■ Assigned task ■
In the entries below, find every line with "will" and copy it.

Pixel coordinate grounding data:
|---|

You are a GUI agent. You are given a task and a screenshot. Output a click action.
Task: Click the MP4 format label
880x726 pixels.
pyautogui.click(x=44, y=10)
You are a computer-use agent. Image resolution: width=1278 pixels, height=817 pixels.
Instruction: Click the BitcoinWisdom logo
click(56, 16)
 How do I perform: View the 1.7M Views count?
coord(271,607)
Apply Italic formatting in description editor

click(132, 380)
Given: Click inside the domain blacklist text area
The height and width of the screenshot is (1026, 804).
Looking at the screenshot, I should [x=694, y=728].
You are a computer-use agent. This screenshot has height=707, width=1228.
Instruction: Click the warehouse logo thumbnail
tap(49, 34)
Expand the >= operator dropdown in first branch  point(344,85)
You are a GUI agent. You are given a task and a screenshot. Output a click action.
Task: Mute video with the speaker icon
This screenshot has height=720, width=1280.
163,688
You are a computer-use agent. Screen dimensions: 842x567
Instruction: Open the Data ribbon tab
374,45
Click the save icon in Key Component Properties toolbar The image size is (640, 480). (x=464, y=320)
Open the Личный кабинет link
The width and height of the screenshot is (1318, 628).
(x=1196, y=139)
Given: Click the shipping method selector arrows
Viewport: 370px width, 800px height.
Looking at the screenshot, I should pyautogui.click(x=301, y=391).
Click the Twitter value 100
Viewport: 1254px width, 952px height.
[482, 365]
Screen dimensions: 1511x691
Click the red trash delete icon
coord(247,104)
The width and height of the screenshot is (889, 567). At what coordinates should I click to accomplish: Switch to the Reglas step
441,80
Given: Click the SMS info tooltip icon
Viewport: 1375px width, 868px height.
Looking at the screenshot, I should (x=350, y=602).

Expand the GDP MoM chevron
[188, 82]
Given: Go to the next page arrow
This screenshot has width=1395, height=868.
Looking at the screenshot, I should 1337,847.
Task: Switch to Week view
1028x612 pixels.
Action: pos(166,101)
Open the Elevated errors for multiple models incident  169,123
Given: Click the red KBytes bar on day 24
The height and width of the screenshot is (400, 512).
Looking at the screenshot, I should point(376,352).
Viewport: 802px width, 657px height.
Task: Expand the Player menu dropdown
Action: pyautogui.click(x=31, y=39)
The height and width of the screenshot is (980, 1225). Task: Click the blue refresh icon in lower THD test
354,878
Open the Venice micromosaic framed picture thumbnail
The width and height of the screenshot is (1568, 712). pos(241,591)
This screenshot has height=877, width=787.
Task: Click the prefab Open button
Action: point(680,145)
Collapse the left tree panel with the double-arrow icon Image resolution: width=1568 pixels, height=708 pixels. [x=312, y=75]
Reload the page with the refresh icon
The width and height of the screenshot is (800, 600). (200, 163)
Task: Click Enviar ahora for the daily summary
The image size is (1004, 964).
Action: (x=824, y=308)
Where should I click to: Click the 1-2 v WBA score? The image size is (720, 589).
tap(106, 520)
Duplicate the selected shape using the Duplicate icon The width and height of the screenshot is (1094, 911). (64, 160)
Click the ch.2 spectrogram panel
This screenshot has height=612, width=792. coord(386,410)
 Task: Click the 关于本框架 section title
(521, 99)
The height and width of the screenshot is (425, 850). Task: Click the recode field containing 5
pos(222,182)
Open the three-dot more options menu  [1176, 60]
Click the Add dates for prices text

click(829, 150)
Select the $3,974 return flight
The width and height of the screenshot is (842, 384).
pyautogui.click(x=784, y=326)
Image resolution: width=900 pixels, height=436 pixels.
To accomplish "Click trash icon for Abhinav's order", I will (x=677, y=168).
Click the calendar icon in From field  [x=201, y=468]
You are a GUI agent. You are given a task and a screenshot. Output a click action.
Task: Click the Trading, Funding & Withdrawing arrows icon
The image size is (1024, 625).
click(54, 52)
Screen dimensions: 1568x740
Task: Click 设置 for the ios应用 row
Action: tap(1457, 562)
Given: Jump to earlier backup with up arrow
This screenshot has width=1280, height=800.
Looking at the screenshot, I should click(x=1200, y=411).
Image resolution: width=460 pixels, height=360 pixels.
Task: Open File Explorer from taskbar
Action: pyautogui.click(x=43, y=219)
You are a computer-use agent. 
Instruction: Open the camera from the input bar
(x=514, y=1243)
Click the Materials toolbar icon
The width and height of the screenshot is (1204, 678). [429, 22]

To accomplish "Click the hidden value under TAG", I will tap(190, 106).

|---|

■ Exercise result ■
To accomplish "Click trash icon for Abhinav's order", I will (x=677, y=168).
To accomplish "Click the hidden value under TAG", I will tap(190, 106).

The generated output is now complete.